In other words, the output deviation $f_{3,10} (x_5) - f_{3,10} (\sqrt[3]{10})$ should be divided by the slope $f_{3,10}' (x_5)$ to obtain an estimate of the magnitude of the approximation error $x_5 - \sqrt[3]{10}$. Let us use GHCi yet once again:

*Main Data.Ratio> let error = (x5^3 - 10) / (3 * x5^2)
*Main Data.Ratio> error
1670089160826306272530773923851043922672595525468316978
5941152245094153072382174540074985393 % 272741620880842
8590518540423731512512814773109630109912907276686930689
12248623218095571481624481
*Main Data.Ratio> 1670089160826306272530773923851043922
6725955254683169785941152245094153072382174540074985393
/ 2727416208808428590518540423731512512814773109630109
91290727668693068912248623218095571481624481
6.123338108179484e-5

This is still quite a huge error, I would say.

__________

Bonus Experiment

Let us go crazy and attempt to compute a rational approximation of $\sqrt[100]{100}$. We have $n = 100$ and $y = 100$. We expect the rational numbers to quickly become ratios of astronomically long integers. Therefore, we will not be showing any rational approximations on GHCi.
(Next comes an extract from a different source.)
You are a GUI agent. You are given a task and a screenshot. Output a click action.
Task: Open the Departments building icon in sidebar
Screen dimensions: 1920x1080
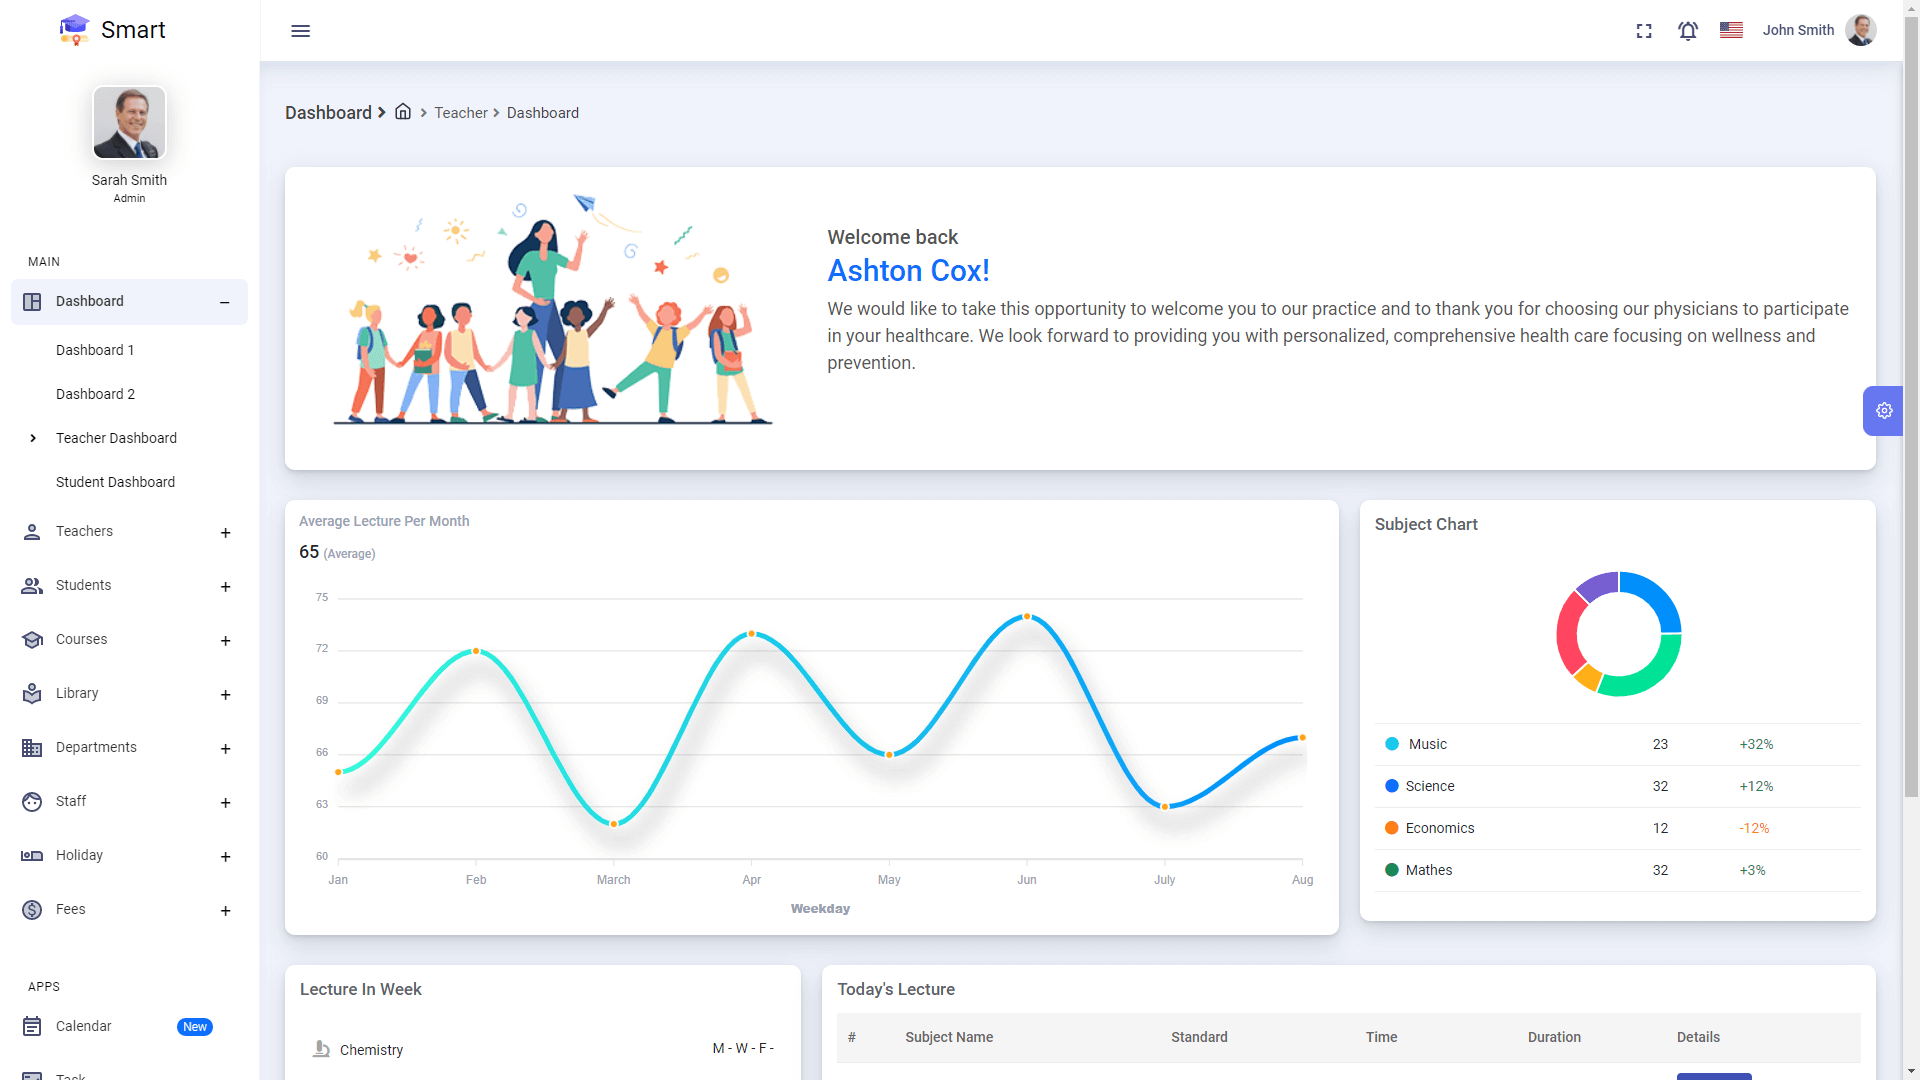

Here is something scary:

*Main Data.Ratio> let x3 = (roots 100 100) !! 3
*Main Data.Ratio> let error = (x3^100 - 100) / (100 * x3^99)
*Main Data.Ratio> let error_float = fromIntegral (numerator error)
/ fromIntegral (denominator error)
*Main Data.Ratio> error_float

After some 20 minutes without an output, I decided to abort this experiment. If you want to show x3, you can, but you will see thousands of digits. Thousands! You have been warned.
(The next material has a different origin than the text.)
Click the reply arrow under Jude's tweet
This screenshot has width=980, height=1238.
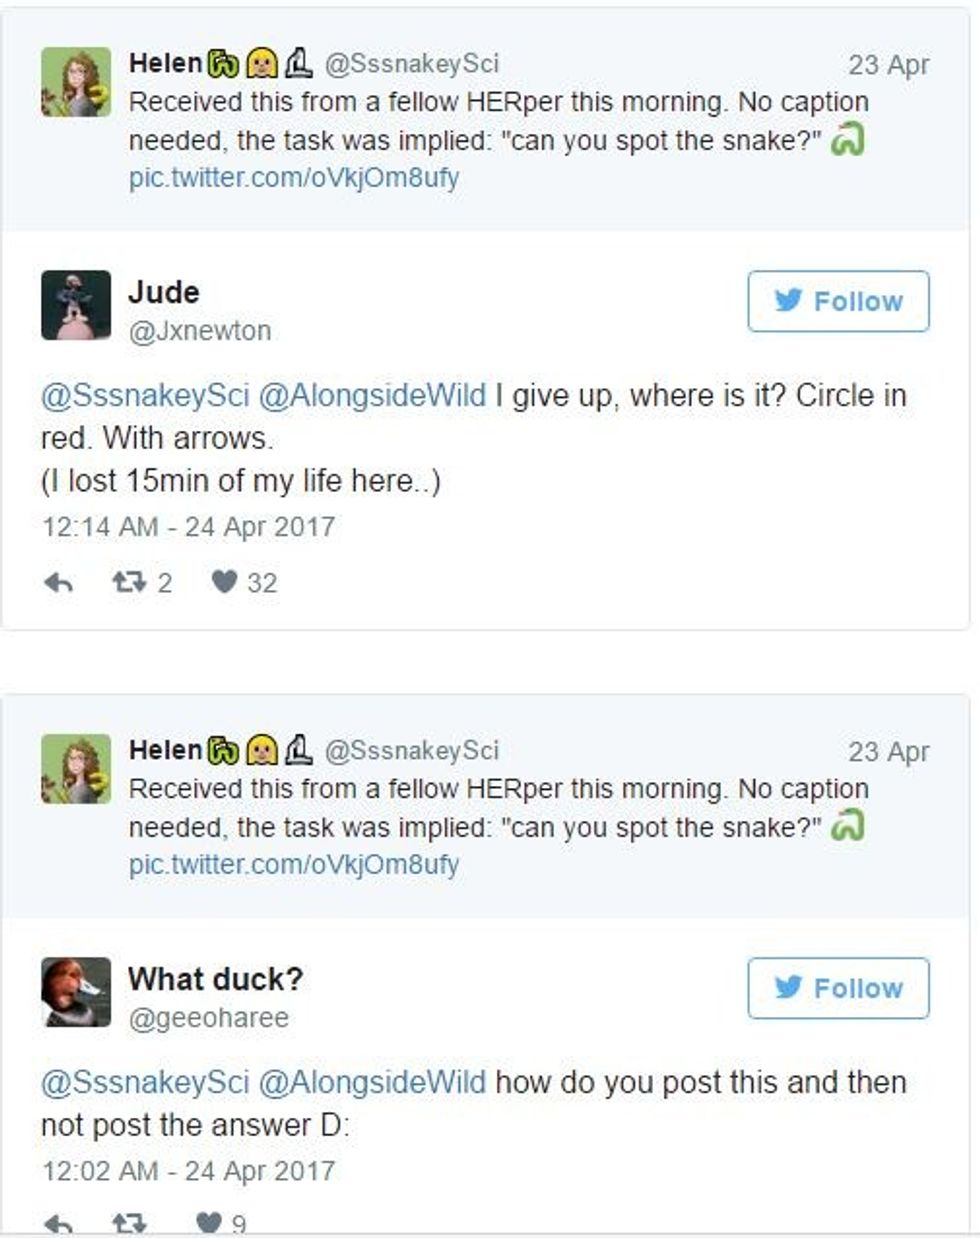(59, 583)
### 4 Responses to “Generalizing Heron’s method”

“rational approximation of \sqrt[3]{10}.
a very brief GHCi session:

*Main Data.Ratio> take 6 (roots 3 10)
1 % 1…

Note that x_5^3 – 10 \approx 10^{-3}.”

I see the problem: you started with 1/1 so used the first three iterations getting roughly near the root. If you start with (for example) 5/2, you’ll be much closer so allowing Newton-Raphson to do its best work. You’ll still have a lot of digits, though!
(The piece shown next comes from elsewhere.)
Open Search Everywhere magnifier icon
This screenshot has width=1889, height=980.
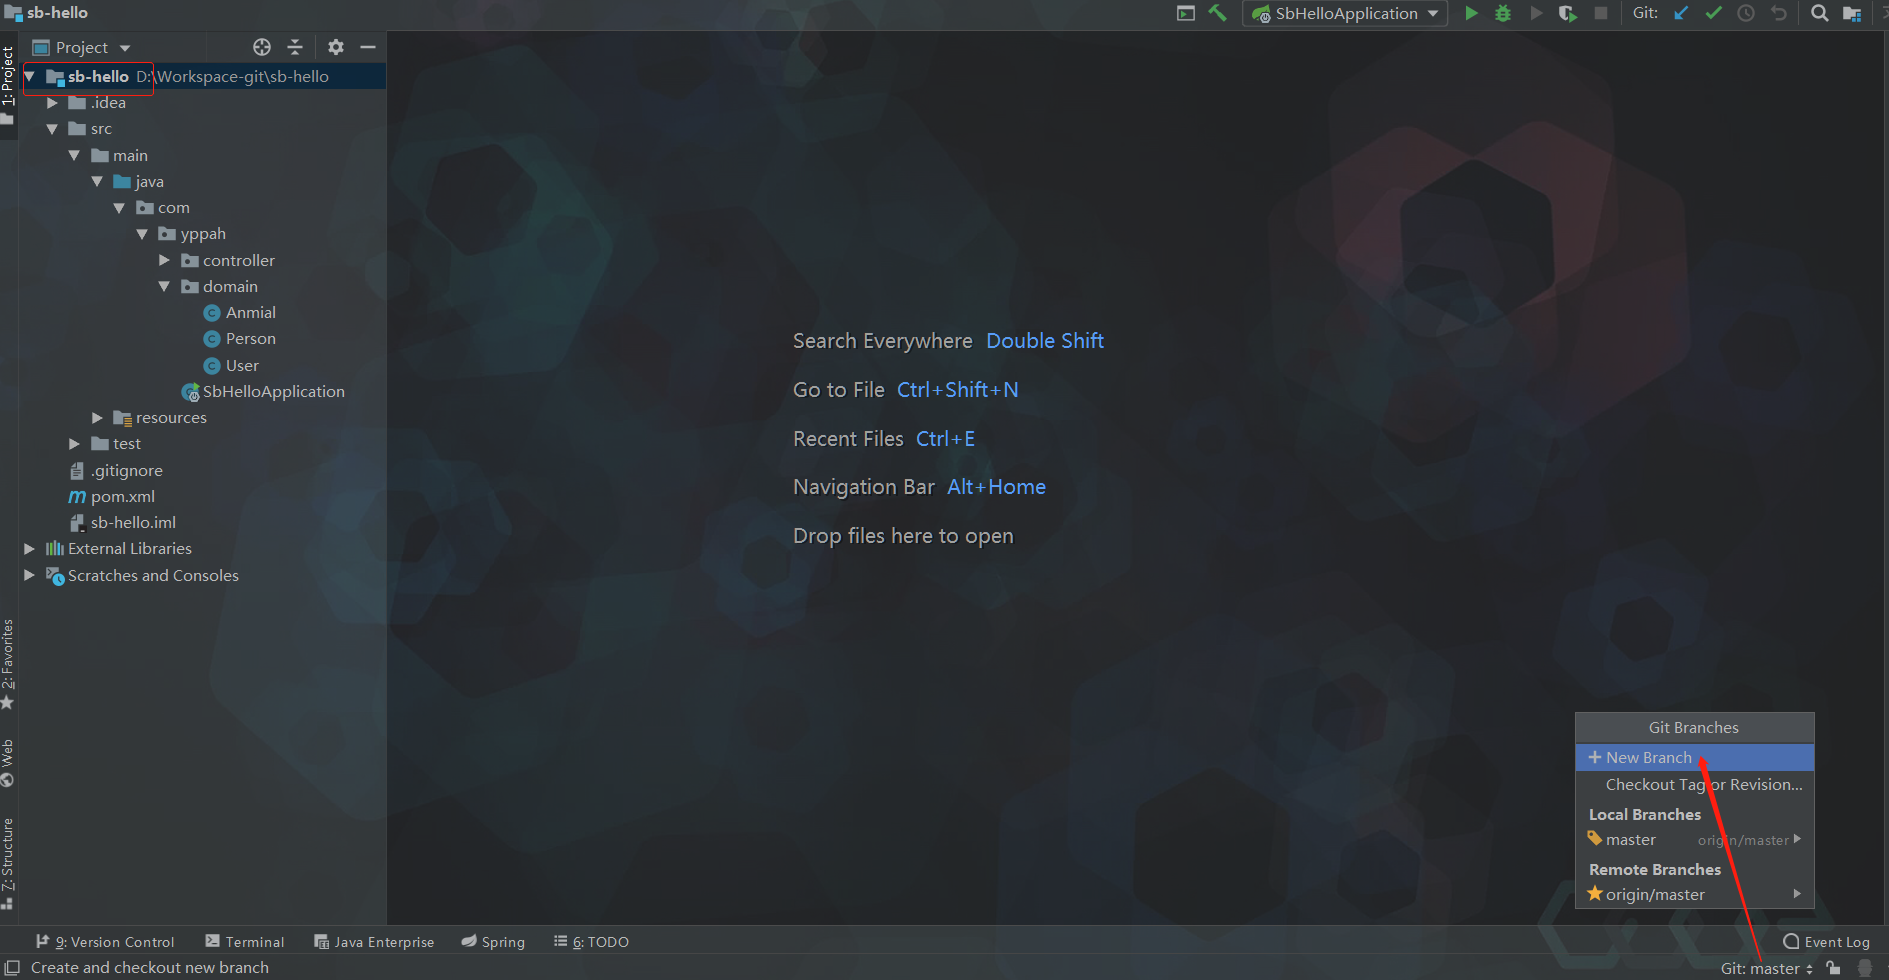pyautogui.click(x=1820, y=14)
However, you can then use Haskell to get a rational approximation to your (super-multi-digit) approximation, so you might get something of similar accuracy but with fewer digits.

2. John Baez Says:

Are 17167680177565 and 10610209857723 Fibonacci numbers? The best rational approximations to the golden ratio are ratios of Fibonacci numbers.

• Rod Carvalho Says:

Prof. Baez,

Thanks for the insightful comment. I had not thought of using the Fibonacci sequence to compute the golden ratio, though now that you mention it, it seems obvious.

Indeed, those are Fibonacci numbers! Here’s the proof:

Prelude> let fibs = 1 : 1 : zipWith (+) fibs (tail fibs)
Prelude> take 20 fibs
[1,1,2,3,5,8,13,21,34,55,89,144,233,
377,610,987,1597,2584,4181,6765]
Prelude> 17167680177565 elem fibs
True
Prelude> 10610209857723 elem fibs
True

Surely they are fibonacci numbers. If you use rational arithmetic with Newton-Raphson to solve the polynomial $x^2-x-1=0$, then you get a selected tour of fractions using fibonacci numbers, *PROVIDED* you start with one pair in the first place, like $8/5$ or $5/3$.